Coronavirus company news summary – Roche receives FDA EUA for new semi-quantitative test – ams wins Federal funding in Austria to bolster pandemic control

2 December 2020 (Last Updated December 2nd, 2020 10:02)

Roche has announced that its Elecsys® Anti-SARS-CoV-2 S antibody test has recieved emergency use authorisation (EUA) from the US Food and Drug Administration (FDA). The semi-quantitative blood test will be used to measure antibody levels among individuals who have been exposed to the SARS-CoV-2 virus. This could help to guide the allocation of plasma donations from recovered Covid-19 patients to those who are seriously ill with the virus, by narrowing down those with the highest antibody levels.

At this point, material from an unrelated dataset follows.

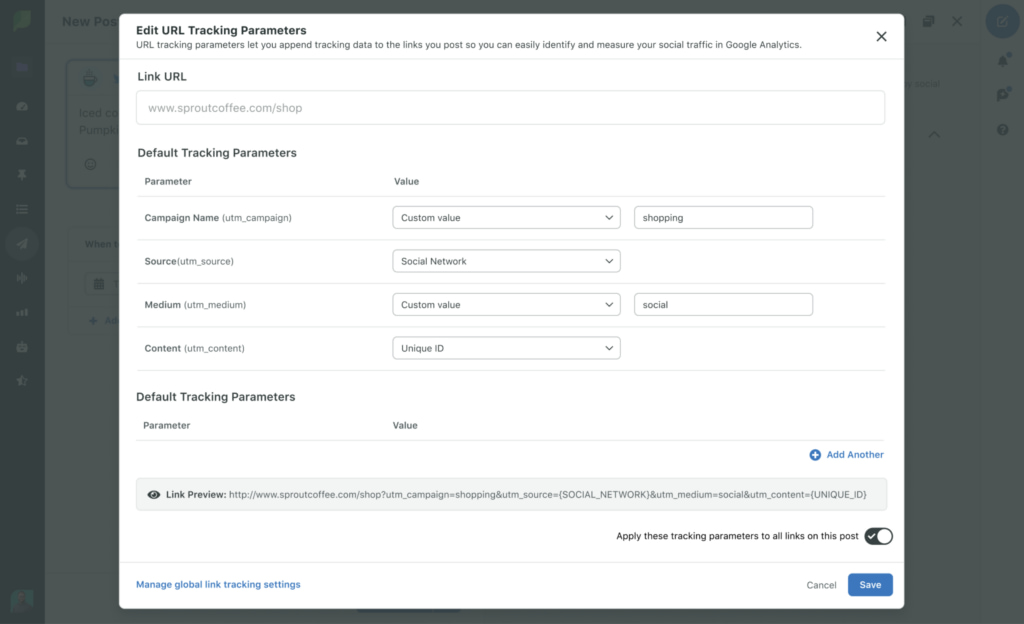Change the Content Unique ID dropdown

point(506,348)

GENETWORx Labs have launched a diagnostic Flu A-B/COVID-19/RSV combination test to help in the early detection of all the three separate viruses from a single sample. The US has reported exploding coronavirus cases across the country, with the government looking to fast-track testing in the upcoming days in winter.

The Austrian Federal Ministries for Transport, Innovation, Technology, and Digital and Economic Affairs has awarded funding to ams, a high-performance sensor solutions supplier, to fast-track the development of a cloud-based, highly-sensitive, Lateral Flow Test (LFT) that will help in the detection of the SARS-CoV-2 virus. Based on the pre-existing ams spectral sensor AS7341L, ams says the test will offer results in 15 minutes.

Multi Radiance Medical is looking to apply for FDA EUA, after the completion of its super pulsed laser therapy technology intended to improve the respiratory condition of critical Covid-19 patients. The trial data found that MRM’s laser therapy reduced invasive intubation time by 18% and mechanical ventilation time by 23%.